El landismo y el cine de destape de los 70 tienen su explicación en su contexto histórico y en la reacción a cuatro décadas de represión franquista; algunas de aquellas cintas todavía se aguantan y tienen su gracia y su solvencia pero la mayoría (sobre todo las que coinciden con los años de la transición) son como esas obras de Fernando Vizcaíno Casas que uno se encuentra de vez en cuando criando malvas en la feria del libro antiguo, productos alimenticios oportunistas cuyos recursos erótico-festivos y chistes tipo Arévalo hoy día sólo pueden atraer a arqueologos o nostálgicos de la Falange. El umbral de tolerancia y las expectativas del público han cambiado y a los ojos de un espectador moderno el adjetivo cutre las define bastante bien: comedietas clónicas hechas como churros por cuatro perras, con guiones terribles y rodadas por directores con espíritu de funcionarios. Aquella supuesta industria del cine español, más bien aquel tinglado en manos de espabilados y facinerosos dignos de presidir un club de fútbol, un monocultivo para consumo interno atento sólo al pelotazo rápido, acabó como todas las burbujas, disolviéndose como un azucarillo al primer cambio de tendencia, dejando apenas con vida a cuatro autores francotiradores y las comedias subvencionadas.

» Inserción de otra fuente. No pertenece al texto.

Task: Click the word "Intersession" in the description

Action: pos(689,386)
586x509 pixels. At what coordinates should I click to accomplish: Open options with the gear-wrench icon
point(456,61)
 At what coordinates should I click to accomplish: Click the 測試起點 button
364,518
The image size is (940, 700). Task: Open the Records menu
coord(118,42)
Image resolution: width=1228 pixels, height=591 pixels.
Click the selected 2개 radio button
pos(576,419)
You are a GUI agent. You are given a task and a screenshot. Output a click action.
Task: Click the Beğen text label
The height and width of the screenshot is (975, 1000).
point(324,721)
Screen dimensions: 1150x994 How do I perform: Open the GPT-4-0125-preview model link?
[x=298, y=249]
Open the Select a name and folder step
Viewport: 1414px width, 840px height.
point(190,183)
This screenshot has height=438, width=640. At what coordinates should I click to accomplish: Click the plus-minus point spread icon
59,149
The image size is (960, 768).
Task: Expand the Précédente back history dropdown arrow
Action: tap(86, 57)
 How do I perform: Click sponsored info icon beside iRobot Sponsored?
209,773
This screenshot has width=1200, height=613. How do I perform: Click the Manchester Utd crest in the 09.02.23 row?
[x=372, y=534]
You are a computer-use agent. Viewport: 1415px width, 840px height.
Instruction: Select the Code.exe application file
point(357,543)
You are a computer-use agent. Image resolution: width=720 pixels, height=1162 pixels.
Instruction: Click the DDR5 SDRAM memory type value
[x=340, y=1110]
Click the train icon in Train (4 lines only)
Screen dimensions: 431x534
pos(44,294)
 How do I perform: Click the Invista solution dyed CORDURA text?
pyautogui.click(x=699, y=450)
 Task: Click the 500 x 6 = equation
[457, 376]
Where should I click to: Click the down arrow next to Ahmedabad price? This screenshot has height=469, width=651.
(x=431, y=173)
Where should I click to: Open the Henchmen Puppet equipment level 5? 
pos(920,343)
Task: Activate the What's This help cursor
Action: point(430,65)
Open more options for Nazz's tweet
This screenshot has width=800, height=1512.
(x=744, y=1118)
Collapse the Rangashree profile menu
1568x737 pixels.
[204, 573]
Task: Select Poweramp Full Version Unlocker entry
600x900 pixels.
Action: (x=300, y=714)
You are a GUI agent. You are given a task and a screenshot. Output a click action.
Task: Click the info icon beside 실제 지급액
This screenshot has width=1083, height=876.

Existe toda una gama de grises entre el producto de consumo de usar y tirar, la obra comercial bien hecha y la obra maestra incontestable, hay gente para todo y la basura de uno es el tesoro de otro, pero no son lo mismo Berlanga que Forqué ni Lazaga, ni ninguno de éstos que Mariano Ozores, como no son lo mismo Plácido, La gran familia o Atraco a las tres que Doctor, me gustan las mujeres, ¿es grave?, Zorrita Martínez o El cid cabreador (todas con López Vázquez). Y si unas y otras comparten repartos enteros no quiere decir que todas sean igual de válidas sino que todo el mundo, incluso los grandes actores, tiene que comer. Los profesionales por cuenta ajena trabajan en lo que pueden y donde les dejan sin que eso afecte a su dignidad o al respeto que se les debe, y viceversa: su mera presencia no contagia la grandeza, y si la película es pura basura y un desperdicio de talento que clama al cielo, no se va a convertir por arte de magia en El verdugo.